===== Source passage =====

No More Meat Billboards in Amsterdam
Amsterdam has done something most governments are too timid to attempt.
From the 1st of May 2026, the city will prohibit outdoor advertising for meat and fossil fuel products across public spaces. Billboards. Bus stops. Digital screens. If it promotes the use of animals for food or the burning of fossil fuels, it will not be plastered across the streets.
Inside shops and on private property, businesses can still advertise. But the public square is no longer free real estate for industries driving ecological collapse.
The motion passed with a clear majority in the municipal council. It was introduced by the Party for the Animals alongside the Green/Left party. This was not symbolic. It was structural. A recognition that climate breakdown is not just about emissions, but about what we normalise.
City officials were clear. Regulation must target both energy and food systems.
That matters.
Because meat production is not a side issue. It is central. The majority of food-system emissions come from animal agriculture. Yet these products are marketed as ordinary, necessary, neutral.
They are not.
Opponents argue this limits commercial speech. Advertising associations warn of legal complications. Existing contracts may be challenged. Similar policies have already been tested in Dutch courts and upheld. National government appears unwilling to follow.
None of that changes the underlying fact: public infrastructure does not exist to subsidise industries that accelerate planetary destabilisation.
Amsterdam has also set a target of 50% plant-based consumption by 2050. Currently, around 60% of dietary protein in the Netherlands comes from animals. The Dutch Health Council advises reversing that ratio.
This is not radical. It is overdue.
For decades, fossil fuel companies and animal agriculture have relied on saturation marketing to manufacture consent. To present high-emission products as culture, identity, tradition.
Remove the advertising and something shifts. The illusion of inevitability weakens.
No one is banning private consumption. What is being challenged is the assumption that the public realm must amplify industries built on extraction and exploitation.
Amsterdam has recognised something other cities still avoid: if you are serious about climate targets, you cannot keep promoting the very products that make those targets impossible.
This is not about optics.
It is about refusing to let the use of animals and the burning of fossil fuels remain the default setting of society.

=====

> Work item A
Return the part of the passage on Amsterdam's advertising ban from "Inside shops and" up to and including "what we normalise.", copied word for word.
> Work item B
Name every type of public advertising space that the passage on Amsterdam's advertising ban mentions.

===== Given information =====

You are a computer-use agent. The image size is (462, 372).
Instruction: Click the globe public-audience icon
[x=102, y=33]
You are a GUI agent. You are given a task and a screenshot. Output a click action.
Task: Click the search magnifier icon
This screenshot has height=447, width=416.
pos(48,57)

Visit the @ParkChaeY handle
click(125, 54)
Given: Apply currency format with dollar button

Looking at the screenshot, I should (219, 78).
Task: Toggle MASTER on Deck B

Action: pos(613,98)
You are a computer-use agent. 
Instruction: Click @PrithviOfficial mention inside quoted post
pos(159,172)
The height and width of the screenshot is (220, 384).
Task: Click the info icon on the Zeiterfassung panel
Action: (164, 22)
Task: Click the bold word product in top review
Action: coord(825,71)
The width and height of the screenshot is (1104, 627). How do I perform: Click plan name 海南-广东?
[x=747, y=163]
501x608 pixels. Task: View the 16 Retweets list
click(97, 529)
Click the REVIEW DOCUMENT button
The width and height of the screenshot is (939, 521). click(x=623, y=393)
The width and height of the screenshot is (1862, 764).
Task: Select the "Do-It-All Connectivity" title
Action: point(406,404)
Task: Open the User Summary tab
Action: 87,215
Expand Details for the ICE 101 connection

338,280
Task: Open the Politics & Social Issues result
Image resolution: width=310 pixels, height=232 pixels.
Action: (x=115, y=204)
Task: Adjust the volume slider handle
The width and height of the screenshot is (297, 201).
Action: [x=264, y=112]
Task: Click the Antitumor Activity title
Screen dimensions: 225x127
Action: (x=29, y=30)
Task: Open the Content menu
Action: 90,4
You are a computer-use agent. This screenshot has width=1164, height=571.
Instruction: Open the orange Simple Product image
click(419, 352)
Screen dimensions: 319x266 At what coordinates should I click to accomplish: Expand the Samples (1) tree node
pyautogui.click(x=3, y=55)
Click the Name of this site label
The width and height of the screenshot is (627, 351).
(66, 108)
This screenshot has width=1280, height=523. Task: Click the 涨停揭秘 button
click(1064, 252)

=====

> Answer section A
Inside shops and on private property, businesses can still advertise. But the public square is no longer free real estate for industries driving ecological collapse.
The motion passed with a clear majority in the municipal council. It was introduced by the Party for the Animals alongside the Green/Left party. This was not symbolic. It was structural. A recognition that climate breakdown is not just about emissions, but about what we normalise.

> Answer section B
Billboards, bus stops and digital screens.